本は深く考えるための「補助器具」
もともとぼくは、さほど特別な読書家というわけではなかった。以前から流行りの小説や話題の新書、ビジネス本くらいは気になれば目を通していたけれど、言ってもその程度である。読むのが好きというよりも、実用として必要な知識を得るために読むというのが、基本的なスタンスだった。
たとえば中学生時代には、職業に関する本を熱心に読み漁ったことがあった。弁護士という職業はよく耳にするし、大人は判で押したように「勉強ができるなら法学部へ行って弁護士になるといい」みたいなことを言う。実態はどうなんだとあるとき調べたくなった。

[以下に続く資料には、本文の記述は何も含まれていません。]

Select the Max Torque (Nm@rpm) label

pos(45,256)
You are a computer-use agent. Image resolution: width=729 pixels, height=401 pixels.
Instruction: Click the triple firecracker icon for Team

本にあたってみると、司法試験に受かるとなれるのか、でも弁護士以外にも裁判官と検事があるんだ、などと知ることになる。さらに裁判官と検事について調べると、そうかそのひとたちもつまりは官僚なのだとわかる。ということは、東大はいかに官僚養成所の色合いが濃いところなのかということもはっきりとしてくる。
じゃあなんでみんな官僚になりたがるんだろうと思って、さらに調べてみる。なるほど官僚にもいろんな仕事があって、中心にはいつも財務省があるのかと知れる。だったら勉強で勝負するとしたら財務省に行って、そこのトップを目指すというのが王道だな……と考えが進む。
このように、なにかを深く考えていくための道具というか補助器具として、ぼくは本を使っていたのだった。
安部公房の「ぶっ飛んだストーリー」に驚愕した
当時は小説もちょくちょく読んでいた。
よく覚えているのは、安部公房の小説『壁』だ。確か高校の現代文の教師に勧められたのだ。安部公房は昭和期の日本を代表する文豪で、ノーベル文学賞の有力候補のひとりだったらしい。
『壁』はずいぶん不思議な話だった。主人公が理由もなく名前を失ってしまい、それにつれて存在権すら奪われていろんな罪を着せられていく。しまいには自分が壁になってしまうというあまりに荒唐無稽な展開で、
「え、こんな自由に書いちゃっていいの?」
と新鮮に思えた。
それまでの小説の印象といえば、やたら主人公がウジウジ悩み続けているものというものだったから、イメージが刷新された。村上春樹作品も好きで読んではいたのだけれど、彼の基本のテーマである「喪失感」みたいなものは若い当時はまだリアルに捉えられなかった。それよりもパスタを茹でるシーンだとか、ソファの買い方についてウンチクを傾けているようなところのほうに、ずっとおもしろ味を感じていた。そのあたりはぼくの好みがはっきり出ている。
ゴチャゴチャ悩んでいるだけではどうしようもない、そんな時間があったらなにか新しいことを考えたり好きなことをしたり、具体的な行動に移すべきだろう……。ぼく自身がそうありたいと思う理想の姿を、小説作品のなかに見たいという欲望が強かったのだろうと思う。
若さゆえか、自分の気持ちを色濃く投影させながらでないと読書ができなかったわけだ。
当時は、自分が特別な人間でありたいという思春期特有の思いも強くあった。それで、ちっともありふれていない、ぶっ飛んだストーリーを展開させる安部公房の小説が、よく響いたのだろう。